Оратор переходит к другим соображениям. Говорят, что собрание должно выказать столько величия и мужества, чтобы самому привести в исполнение свой приговор, не подпирая себя мнением народа. «Мужество?! – восклицает он. – Мужество требовалось для того, чтобы напасть на Людовика в его всемогуществе; но много ли его нужно, чтобы послать на казнь Людовика побежденного и обезоруженного? Кимрский воин входит в темницу Мария, чтобы убить его; испугавшись при виде своей жертвы, он убегает, не дерзнув тронуть его. Если бы этот солдат был членом сената, сомневаетесь ли вы в том, что он поколебался бы подать голос в пользу смерти тирана? Какое, по-вашему, мужество, в поступке, на который способен и трус?»

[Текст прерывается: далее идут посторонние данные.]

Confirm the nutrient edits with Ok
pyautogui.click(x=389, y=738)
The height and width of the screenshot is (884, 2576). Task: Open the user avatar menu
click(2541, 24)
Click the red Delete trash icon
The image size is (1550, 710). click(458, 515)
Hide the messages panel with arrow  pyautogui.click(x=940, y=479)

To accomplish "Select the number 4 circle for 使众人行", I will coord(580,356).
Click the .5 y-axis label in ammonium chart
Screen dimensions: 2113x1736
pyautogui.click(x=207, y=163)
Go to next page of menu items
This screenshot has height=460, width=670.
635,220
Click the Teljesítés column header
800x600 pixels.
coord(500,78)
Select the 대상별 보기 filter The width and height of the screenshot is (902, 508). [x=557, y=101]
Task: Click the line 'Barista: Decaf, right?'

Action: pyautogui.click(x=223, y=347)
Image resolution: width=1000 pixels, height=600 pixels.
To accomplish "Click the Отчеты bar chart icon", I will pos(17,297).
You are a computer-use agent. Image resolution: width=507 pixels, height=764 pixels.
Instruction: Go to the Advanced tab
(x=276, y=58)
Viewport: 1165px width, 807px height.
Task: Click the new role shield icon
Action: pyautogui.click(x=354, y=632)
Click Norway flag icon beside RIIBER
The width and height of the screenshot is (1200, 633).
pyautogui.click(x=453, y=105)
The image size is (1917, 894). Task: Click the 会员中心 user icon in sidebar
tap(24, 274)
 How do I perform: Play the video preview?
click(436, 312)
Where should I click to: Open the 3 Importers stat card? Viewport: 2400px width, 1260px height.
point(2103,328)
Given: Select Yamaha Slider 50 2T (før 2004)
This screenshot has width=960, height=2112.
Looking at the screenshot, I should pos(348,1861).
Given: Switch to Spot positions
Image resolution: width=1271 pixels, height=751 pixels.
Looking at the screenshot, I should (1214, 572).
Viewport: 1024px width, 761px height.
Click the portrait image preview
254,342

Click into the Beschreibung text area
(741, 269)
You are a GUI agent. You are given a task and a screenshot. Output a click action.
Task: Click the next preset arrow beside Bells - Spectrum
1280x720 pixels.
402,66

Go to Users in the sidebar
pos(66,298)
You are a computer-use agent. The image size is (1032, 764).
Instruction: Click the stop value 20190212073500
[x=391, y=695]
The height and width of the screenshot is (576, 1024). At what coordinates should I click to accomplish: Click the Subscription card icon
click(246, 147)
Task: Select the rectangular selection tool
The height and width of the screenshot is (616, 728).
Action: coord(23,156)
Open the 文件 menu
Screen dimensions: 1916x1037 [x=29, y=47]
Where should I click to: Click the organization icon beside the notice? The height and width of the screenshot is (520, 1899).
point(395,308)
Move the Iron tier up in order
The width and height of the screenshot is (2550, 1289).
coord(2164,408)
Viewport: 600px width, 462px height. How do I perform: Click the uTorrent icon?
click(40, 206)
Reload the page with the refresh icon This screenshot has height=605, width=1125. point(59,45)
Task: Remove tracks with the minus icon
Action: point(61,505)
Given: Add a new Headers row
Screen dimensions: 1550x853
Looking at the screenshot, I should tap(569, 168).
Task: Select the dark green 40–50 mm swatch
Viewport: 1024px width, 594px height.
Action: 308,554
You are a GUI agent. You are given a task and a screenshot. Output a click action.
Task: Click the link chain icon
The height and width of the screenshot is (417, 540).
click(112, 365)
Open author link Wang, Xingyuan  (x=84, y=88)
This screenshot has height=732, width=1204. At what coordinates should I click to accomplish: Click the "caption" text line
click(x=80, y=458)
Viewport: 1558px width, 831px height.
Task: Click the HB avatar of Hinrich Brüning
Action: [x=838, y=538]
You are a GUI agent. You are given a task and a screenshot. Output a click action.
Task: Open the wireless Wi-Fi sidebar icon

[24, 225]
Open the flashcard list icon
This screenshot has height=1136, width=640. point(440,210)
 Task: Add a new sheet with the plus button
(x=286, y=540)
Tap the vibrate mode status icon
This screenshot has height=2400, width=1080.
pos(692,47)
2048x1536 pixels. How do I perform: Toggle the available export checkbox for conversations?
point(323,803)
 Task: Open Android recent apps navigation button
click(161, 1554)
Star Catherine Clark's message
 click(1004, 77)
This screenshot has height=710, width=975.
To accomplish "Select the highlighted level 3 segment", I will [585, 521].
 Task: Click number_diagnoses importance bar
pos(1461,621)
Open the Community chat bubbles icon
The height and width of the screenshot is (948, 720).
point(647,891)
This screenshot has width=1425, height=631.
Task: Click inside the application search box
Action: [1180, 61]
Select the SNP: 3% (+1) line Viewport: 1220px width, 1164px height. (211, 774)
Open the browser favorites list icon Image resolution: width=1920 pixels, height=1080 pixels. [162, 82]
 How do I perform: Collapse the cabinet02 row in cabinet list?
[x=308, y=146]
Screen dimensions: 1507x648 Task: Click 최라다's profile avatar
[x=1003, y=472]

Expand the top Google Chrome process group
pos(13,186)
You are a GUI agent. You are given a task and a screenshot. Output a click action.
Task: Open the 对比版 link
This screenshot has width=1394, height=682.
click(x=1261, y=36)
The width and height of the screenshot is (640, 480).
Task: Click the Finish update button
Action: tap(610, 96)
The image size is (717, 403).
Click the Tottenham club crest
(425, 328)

Потом Верньо говорит о другом роде мужества – о мужестве, которое следует выказать относительно иностранных держав: «Поскольку так много говорят о великом политическом акте, то небесполезно рассмотреть вопрос и с этой стороны. Не подлежит сомнению, что державы ждут только этого последнего предлога, чтобы всем вместе нагрянуть во Францию. Мы их, конечно, победим: геройство французских солдат есть верное в том ручательство; но это потребует усугубления расходов и больших усилий. Если война принудит нас к новому выпуску ассигнаций, который сразу поднимет цену на продукты первой необходимости; если она нанесет новые и смертельные удары торговле; если прольет потоки крови на суше и на море – какую большую услугу окажете вы человечеству? Какой признательностью будет обязана вам родина за то, что вы от ее имени, но мимо ее верховной власти, совершите акт мщения, который сделается причиной или даже только предлогом таких бедствий? Я не допускаю мысли о неудачах, но посмеете ли вы похвастаться перед нею вашими заслугами? Не будет ни одного семейства, которому не пришлось бы оплакивать сына или отца; на земледелие скоро не хватит рук; мастерские опустеют; ваша истощенная казна потребует новых налогов; общественный организм, измученный нападениями врагов и внутренними раздорами, впадет в агонию. Берегитесь, как бы Франция среди торжеств не стала походить на знаменитые египетские памятники, пережившие свое время: проезжий иноземец дивится их величественности, но если проникнет внутрь – что находит он? Безжизненный прах и могильную тишину».
Кроме этих опасений, уму оратора представляются еще другие, подсказанные английской историей и действиями Кромвеля – главного, но скрытного виновника казни Карла I. Кромвель, постоянно натравливавший народ, сначала на короля, потом на самый парламент, кончил тем, что сломил свое слабое орудие и сам завладел верховной властью. «Не случалось ли вам слышать, – продолжает Верньо, – в этой ограде и в других местах такого рода крики: “Если хлеб дорог, причина тому в Тампле; если звонкая монета редкость, причина тому в Тампле; если наши армии нуждаются, причина тому в Тампле; если мы каждый день видим перед собой нищету, причина тому в Тампле!”? Тем, кто говорит это, однако, не безызвестно, что дороговизна хлеба, малый оборот продовольствия, плохое управление армиями и нищета, вид которой огорчает нас, зависят от совсем других причин. Какие же у них намерения?